Cuba soutient l'Iran et le droit des pays du Sud à l'usage pacifique de l'énergie nucléaire

27 septembre 2010

« Pendant que nous délibérons ici, des forces puissantes et influentes aux Etats-Unis et en Israël tracent le chemin d'une attaque militaire contre l'Iran ; le Conseil de sécurité adopte des sanctions illégales pour étouffer l'économie iranienne ; si cette agression se concrétise, ce sera un crime contre le peuple iranien et une attaque contre la paix et le droit international », a déclaré lundi à la tribune de l'Assemblée générale de l'ONU, le ministres des Affaires étrangères de Cuba, Bruno Rodriguez Parrilla.
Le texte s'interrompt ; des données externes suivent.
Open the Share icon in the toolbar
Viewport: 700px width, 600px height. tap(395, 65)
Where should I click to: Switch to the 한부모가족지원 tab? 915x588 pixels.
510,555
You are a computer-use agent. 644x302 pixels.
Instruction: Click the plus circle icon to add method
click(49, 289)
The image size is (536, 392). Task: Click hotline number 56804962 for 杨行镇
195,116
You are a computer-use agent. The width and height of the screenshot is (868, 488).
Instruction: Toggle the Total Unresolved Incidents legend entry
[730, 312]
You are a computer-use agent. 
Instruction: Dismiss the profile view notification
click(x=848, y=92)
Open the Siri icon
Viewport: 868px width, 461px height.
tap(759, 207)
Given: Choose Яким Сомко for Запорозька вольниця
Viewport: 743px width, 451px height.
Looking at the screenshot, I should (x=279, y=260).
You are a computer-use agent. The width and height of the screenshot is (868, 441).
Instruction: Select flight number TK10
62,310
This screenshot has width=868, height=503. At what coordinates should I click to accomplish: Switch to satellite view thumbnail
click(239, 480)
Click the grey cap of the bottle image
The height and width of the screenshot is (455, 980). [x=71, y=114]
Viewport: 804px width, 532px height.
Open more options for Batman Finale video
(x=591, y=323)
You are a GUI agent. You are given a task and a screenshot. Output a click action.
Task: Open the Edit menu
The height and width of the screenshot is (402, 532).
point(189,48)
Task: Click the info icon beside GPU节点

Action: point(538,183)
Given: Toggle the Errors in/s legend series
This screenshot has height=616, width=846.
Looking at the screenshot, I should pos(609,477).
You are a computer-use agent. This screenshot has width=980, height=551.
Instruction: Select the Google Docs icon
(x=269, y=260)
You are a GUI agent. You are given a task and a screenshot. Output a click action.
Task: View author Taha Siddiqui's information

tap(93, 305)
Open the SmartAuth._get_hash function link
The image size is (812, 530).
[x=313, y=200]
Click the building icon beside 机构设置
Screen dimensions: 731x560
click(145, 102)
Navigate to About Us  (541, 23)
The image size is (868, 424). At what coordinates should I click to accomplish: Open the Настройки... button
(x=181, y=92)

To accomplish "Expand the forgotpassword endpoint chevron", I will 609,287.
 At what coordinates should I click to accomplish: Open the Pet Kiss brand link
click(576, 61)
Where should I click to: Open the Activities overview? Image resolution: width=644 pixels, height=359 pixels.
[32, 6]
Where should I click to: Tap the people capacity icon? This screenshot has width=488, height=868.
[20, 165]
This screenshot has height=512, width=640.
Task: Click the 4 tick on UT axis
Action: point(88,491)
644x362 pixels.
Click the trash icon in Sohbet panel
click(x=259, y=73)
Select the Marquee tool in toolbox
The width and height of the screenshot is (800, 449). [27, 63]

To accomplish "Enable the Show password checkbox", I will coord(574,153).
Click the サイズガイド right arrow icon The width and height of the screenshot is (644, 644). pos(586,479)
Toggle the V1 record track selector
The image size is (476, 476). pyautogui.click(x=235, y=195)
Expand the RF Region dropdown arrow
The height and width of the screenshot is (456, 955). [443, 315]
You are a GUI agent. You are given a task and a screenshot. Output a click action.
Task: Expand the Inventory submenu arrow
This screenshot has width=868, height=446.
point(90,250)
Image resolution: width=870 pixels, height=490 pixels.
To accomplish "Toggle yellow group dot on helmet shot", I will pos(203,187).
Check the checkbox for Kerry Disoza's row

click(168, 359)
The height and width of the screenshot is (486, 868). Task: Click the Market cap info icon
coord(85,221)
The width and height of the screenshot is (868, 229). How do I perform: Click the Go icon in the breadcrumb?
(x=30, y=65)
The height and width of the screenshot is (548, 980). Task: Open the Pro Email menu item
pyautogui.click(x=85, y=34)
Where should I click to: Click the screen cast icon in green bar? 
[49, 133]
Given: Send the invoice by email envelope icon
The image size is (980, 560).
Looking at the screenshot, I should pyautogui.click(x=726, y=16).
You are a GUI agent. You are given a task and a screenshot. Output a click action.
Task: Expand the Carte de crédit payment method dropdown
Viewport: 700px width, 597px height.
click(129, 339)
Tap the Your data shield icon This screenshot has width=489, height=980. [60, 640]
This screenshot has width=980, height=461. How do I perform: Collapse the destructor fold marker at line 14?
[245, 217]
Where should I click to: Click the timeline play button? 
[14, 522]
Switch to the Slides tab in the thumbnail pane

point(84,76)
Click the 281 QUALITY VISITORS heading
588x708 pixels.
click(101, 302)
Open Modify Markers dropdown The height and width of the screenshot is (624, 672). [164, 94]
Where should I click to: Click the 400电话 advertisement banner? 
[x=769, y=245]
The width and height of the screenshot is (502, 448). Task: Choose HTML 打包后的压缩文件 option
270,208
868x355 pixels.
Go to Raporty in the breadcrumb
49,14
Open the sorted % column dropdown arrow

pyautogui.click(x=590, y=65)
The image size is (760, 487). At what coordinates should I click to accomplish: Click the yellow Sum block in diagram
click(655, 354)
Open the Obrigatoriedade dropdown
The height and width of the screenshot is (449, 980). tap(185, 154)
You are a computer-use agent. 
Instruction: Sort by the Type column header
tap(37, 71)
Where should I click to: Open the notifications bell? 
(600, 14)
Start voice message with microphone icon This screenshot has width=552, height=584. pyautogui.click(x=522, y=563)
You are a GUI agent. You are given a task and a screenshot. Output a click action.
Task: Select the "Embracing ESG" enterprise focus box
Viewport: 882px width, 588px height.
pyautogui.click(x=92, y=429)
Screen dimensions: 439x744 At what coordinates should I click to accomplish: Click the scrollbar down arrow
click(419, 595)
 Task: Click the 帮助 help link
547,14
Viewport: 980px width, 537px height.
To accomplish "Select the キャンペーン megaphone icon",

Selon lui, le dernier rapport de l'Agence internationale de l'énergie atomique (AIEA), l'organe de l'ONU fondée en 1957 pour promouvoir les usages pacifiques de l'énergie nucléaire et limiter le développement de ses applications militaires, qui met en avant le manque de coopération de l'Iran, est « politiquement biaisé » et « crée le prétexte à une escalade vers la guerre ».

Pour le chef de la diplomatie cubaine, le monde en général et le Moyen-Orient en particulier est proche « d'un conflit qui sera certainement nucléaire ».

Selon lui, « cette menace est trop sérieuse pour faire confiance au Conseil de Sécurité, où les pays qui occupent les plus hautes responsabilités dans cette crise l'utilisent pour imposer leurs propres desseins aux autres ».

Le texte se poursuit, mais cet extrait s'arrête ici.